Separate each data scientist's work into a different project to ensure that the jobs, models, and versions created by each data scientist are accessible only to that user.
C.
Use labels to organize resources into descriptive categories. Apply a label to each created resource so that users can filter the results by label when viewing or monitoring the resources.
D.
Set up a BigQuery sink for Cloud Logging logs that is appropriately filtered to capture information about AI Platform resource usage. In BigQuery, create a SQL view that maps users to the resources they are using
ans: c
https://cloud.google.com/ai-platform/prediction/docs/resource-labels#overview_of_labels
You can add labels to your AI Platform Prediction jobs, models, and model versions, then use those labels to organize resources into categories when viewing or monitoring the resources.

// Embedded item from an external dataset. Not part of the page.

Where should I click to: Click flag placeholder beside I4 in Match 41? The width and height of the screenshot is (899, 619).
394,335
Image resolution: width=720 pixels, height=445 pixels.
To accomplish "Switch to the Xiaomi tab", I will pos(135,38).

For example, you can label jobs by team (such as engineering or research) and development phase (prod or test), then filter the jobs based on the team and phase.
Labels are also available on operations, but these labels are derived from the resource to which the operation applies. You cannot add or update labels on an operation.
A label is a key-value pair, where both the key and the value are custom strings that you supp
I read through this page: https://cloud.google.com/ai-platform/prediction/docs/sharing-models. This one sounds more like A. Is isn't that correct? I am not quite sure.
or maybe A is not correct because "sharing models using IAM" only applies to "manage access to resource" but this question is more like asking to "organize jobs, models, and versions". not sure if my understanding is right or not.
Creating separate projects for each data scientist would lead to significant overhead in managing resources and permissions across numerous projects, making it harder to scale and collaborate.